Heritage Malta, in conjunction with the Superintendence of Cultural Heritage, Malta and Macquarie University, Sydney, Australia, are pleased to announce the commencement of an international interdisciplinary project to study the surviving human skulls from the UNESCO World Heritage Site of Ħal Saflieni Hypogeum. This project will be funded by the Union Académique Internationale.
In 1926, Temi Zammit’s brief description of the few skulls found at Ħal Saflieni as being “of the long variety (dolichocephalic)” led to a net of conspiracy theories which are still resonant today. Some have interpreted his words to be referring to a culture which deliberately modificated and elongated skulls, similar to the bound Peruvian skulls. Others have gone so far as to claim that these skulls are being hidden by the authorities in order to conceal Malta’s ancestral origins. Some extremists even insist that these skulls pertain to aliens.

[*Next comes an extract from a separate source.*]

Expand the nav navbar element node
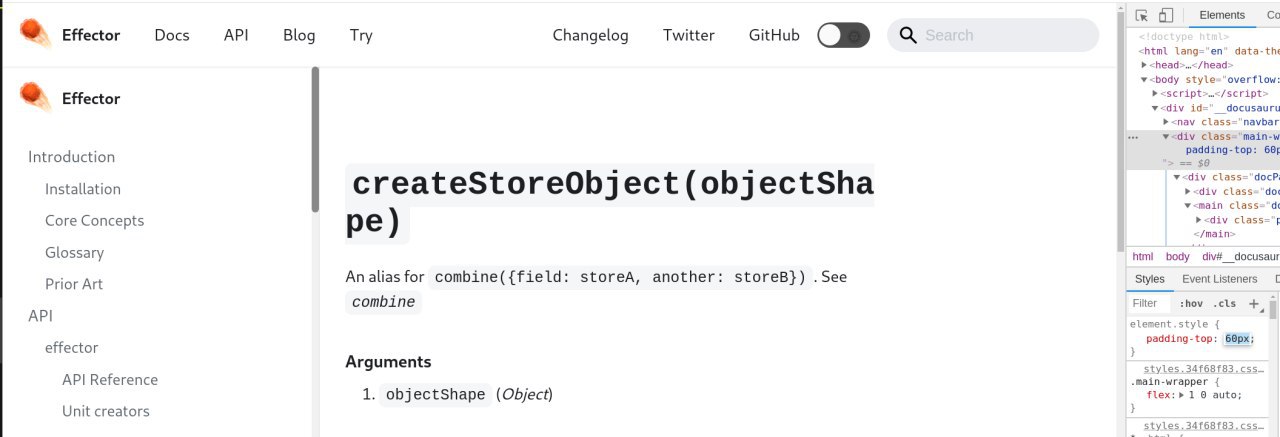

The Ħal Saflieni Hypogeum is indisputably a place of global significance for understanding the evolution of intellect, creativity, technology and culture at the key stage when human groups across the region were making the critical transition to agricultural subsistence strategies. Despite the lauding of Ħal Saflieni’s innovations in technology, art and architecture, an enormous component of the site’s story remains shrouded in silence, mystery and mythology.
The project entitled ‘The Sentinels of Ħal Saflieni, Malta: Science Facts versus Science Fiction’ will be finally giving the deserved attention to these skulls and will set the record straight on their condition and origins. The project will see the combination of traditional archaeological, historical and archival research with cutting-edge scientific analyses to investigate all the aspects of the lived experiences of the people of Ħal Saflieni, including their health, disease, lifestyle, diet and ancestry profiles.
The funding of €6,000 by the Union Académique Internationale is part of the celebration of the Union’s Centenary this year, and was awarded to Associate Professor Ronika Power of Maquarie University, Sydney who qualified as an Early Career Researcher in the Humanities and Social Sciences.
Ms Power will be working in close collaboration with curators of the National Museum of Archaeology and the Prehistoric Sites Department of Heritage Malta, the osteologist of the Superintendence of Cultural Heritage, Malta, and colleagues from various international institutions.
The project will carry out the first-ever interdisciplinary analyses of the remains of the only surviving individuals (less than 20 out of a prospective 7,000 people) excavated from the Ħal Saflieni Hypogeum which is a multi-level subterranean Neolithic (c. 4,000–2,500 BC) burial ritual complex located in Paola.